Excerpted passage:
━━━━━━━━━━
Big Data on AWS Deep Dive (Part 3): Data Ingestion — DMS, Zero-ETL, Firehose, and MSK

Four data sources, four ingestion pipelines — learn CDC with DMS, Aurora Zero-ETL, Kafka on MSK, and Firehose micro-batching to land data into your S3 data lake.

zhuermu · · 16 min
big-dataawsdmszero-etlcdckafkamskfirehosedata-ingestion

The core question in our customer scenario: MySQL, DocumentDB, Elasticsearch, and client-side event tracking — how does each data source land in S3?

This chapter covers four ingestion pipelines and the 7 AWS services involved (DMS, Zero-ETL, OpenSearch Ingestion, Firehose, MSK, KDS, and Lambda).

The Big Picture

Data Ingestion Overview

Four data sources map to four ingestion pipelines:

#Data SourceRecommended PipelineWhy
1Aurora / RDS MySQLZero-ETL to SageMaker LakehouseSub-second latency, fully managed, AWS-recommended
2Self-hosted MySQL / DocumentDBDMS to S3, then Glue merges into IcebergDMS supports 60+ heterogeneous sources
3Elasticsearch / OpenSearchOpenSearch Ingestion to S3DMS does not support ES as a source
4Client-side event trackingAPI Gateway to MSK to Firehose to S3Multi-subscriber fan-out, real-time feature pipeline ready

Let’s dive into each one.

Pipeline 1: Business Database CDC with DMS

What Is DMS?

AWS Database Migration Service is AWS’s managed database migration and synchronization service.

Originally designed for “migrating on-premises Oracle to AWS RDS,” it has evolved into a general-purpose heterogeneous database sync pipeline.

It supports:

  • 60+ databases as sources (MySQL, PostgreSQL, Oracle, SQL Server, MongoDB, DocumentDB, Redis, DynamoDB, Kafka, S3, etc.)
  • 30+ endpoints as targets (including S3, Kinesis, and OpenSearch)

Two Operating Modes

Full Load (initial bulk load):

  • Reads the entire table via SELECT * FROM table and writes it to the target
  • Large tables cause hours of high load on the source database (this is the only phase where DMS creates significant source pressure)

CDC (incremental sync):

  • Disguises itself as a MySQL replica, subscribing to the binlog
  • Converts each binlog event and forwards it to the target
  • Minimal source database pressure (comparable to a real replica)
  • Latency of approximately 1 minute (tunable to seconds)

In practice, deployments typically combine both phases: “Full Load + CDC” — run the initial bulk load first, then switch to CDC for continuous synchronization.

The DMS “Three-Piece Set”

Configuring DMS requires creating three objects:

ConceptPurpose
Replication InstanceThe “worker” performing synchronization. You choose an instance size (starting at dms.t3.medium), running 24/7 at roughly $50/month
EndpointConnection details for the source and target (host, credentials, table selection rules)
━━━━━━━━━━
Written problem: According to the AWS data ingestion article above, why does the Elasticsearch/OpenSearch source use OpenSearch Ingestion to S3 instead of DMS? Answer in one to three sentences.
━━━━━━━━━━
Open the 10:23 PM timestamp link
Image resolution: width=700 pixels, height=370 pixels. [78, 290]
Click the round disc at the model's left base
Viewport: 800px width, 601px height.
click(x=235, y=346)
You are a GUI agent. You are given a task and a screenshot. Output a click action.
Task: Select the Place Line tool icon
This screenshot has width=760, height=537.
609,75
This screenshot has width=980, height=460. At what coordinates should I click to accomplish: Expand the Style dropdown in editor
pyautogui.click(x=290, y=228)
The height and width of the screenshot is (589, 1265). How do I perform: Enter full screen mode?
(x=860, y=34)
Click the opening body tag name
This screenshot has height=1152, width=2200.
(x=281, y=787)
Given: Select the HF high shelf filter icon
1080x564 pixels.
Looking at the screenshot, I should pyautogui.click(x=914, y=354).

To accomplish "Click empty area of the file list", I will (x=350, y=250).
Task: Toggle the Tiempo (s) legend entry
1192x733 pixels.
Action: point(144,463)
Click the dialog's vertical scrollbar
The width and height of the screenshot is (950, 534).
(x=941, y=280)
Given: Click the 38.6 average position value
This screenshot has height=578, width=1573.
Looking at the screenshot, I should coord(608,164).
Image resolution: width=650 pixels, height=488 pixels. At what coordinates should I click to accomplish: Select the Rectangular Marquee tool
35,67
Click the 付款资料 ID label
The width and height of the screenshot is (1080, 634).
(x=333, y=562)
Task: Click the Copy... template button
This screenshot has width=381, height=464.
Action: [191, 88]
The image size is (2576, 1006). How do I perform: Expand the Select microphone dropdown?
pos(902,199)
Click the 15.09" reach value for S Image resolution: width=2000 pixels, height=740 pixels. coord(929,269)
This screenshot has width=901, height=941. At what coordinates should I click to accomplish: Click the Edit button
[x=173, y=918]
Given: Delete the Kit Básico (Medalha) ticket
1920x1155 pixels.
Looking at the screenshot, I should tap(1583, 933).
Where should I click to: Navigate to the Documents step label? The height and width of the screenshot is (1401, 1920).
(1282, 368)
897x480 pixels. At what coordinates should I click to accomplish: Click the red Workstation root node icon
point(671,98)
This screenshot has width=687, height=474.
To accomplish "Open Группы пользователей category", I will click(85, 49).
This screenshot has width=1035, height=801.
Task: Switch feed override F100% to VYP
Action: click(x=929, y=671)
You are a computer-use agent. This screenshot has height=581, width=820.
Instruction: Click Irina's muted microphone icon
━━━━━━━━━━
Task response: DMS does not support Elasticsearch as a source. So although DMS handles the self-hosted MySQL and DocumentDB pipeline, the Elasticsearch/OpenSearch data must land in S3 through OpenSearch Ingestion instead.